# Wholesale Screen Print Transfer Vendors



## Southernsoph (Mar 4, 2014)

I have been using FM Expressions for my Custom Heat Transfers and their prices are amazing but I am looking for another Wholesale supplier of Custom Heat Print Transfers that has better customer service but comparable prices. I searched the internet but can't find anyone that can beat the .15 cent one color print ($22) set up fee. Any help out there, I am searching for a new vendor for my business.


----------



## jleampark (Sep 6, 2007)

I don't think you're going to find anyone cheaper than $0.15.

Semo Imprints is the closest I've found at $0.75 for 7x12 (minimum 50). 

I've been happy with Semo, Seay Graphics, and Transfer Express in terms of price and customer service and I use F&M on occasion. I find each one has their strengths. 

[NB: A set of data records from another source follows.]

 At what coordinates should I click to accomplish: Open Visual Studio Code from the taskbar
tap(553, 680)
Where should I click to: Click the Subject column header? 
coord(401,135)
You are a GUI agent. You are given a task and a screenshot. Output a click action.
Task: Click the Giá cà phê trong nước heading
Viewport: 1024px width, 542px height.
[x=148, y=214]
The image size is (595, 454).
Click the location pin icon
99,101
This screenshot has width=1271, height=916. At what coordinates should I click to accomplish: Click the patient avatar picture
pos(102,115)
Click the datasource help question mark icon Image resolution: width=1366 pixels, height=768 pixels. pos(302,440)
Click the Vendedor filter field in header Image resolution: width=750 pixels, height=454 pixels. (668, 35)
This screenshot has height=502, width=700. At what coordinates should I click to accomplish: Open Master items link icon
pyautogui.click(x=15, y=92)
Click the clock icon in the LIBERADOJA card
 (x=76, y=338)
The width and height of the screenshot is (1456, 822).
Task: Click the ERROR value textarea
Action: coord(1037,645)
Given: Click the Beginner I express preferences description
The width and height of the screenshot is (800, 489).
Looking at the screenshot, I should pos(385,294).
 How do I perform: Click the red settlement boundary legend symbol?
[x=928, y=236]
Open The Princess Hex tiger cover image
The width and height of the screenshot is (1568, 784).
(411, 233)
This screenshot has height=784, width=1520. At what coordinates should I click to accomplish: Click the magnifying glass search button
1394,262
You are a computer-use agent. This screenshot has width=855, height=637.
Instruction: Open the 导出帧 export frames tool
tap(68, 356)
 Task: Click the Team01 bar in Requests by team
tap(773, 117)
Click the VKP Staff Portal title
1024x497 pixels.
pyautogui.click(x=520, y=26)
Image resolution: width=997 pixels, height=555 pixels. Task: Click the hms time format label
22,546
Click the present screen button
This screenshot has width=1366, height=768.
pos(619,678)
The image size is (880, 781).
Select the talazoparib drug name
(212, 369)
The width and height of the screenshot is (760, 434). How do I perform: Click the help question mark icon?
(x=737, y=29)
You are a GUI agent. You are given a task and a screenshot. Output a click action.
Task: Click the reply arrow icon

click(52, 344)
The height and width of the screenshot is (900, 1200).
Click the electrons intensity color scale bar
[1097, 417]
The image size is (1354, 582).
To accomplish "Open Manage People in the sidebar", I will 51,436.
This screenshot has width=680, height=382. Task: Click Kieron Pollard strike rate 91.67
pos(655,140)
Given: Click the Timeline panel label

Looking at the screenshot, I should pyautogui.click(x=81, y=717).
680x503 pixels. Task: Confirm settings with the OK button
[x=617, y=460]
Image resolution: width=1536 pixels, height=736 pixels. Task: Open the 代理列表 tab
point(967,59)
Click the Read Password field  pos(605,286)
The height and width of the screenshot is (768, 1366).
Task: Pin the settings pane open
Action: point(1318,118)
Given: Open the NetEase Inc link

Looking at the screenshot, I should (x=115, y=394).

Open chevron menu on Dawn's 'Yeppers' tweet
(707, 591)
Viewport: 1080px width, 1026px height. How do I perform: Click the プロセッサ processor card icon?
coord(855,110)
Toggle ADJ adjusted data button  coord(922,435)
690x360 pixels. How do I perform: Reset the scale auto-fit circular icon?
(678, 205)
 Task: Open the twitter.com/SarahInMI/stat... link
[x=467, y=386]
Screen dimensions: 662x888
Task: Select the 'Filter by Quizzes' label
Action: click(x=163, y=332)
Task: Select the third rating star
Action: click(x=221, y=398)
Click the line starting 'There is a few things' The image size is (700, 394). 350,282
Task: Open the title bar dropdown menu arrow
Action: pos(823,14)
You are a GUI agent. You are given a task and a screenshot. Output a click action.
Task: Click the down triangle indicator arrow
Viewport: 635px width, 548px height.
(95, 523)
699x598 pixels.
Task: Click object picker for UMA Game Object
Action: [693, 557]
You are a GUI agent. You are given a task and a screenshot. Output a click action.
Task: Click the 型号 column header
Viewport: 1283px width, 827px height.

I look at them as different tools in my tool case. A Phillips screwdriver is great but I wouldn't use it in every situation.


----------



## myknj (Jan 13, 2013)

I agree about Semo. 

They are good communicators and I think the transfer quality is great.


----------



## ehas0430 (Dec 24, 2014)

hey, just tried to respond to your message but your box is full

email me at [email protected]


----------



## royster13 (Aug 14, 2007)

Never had an issue with F&M......But had some problems elsewhere so F&M is always my 1st choice....


----------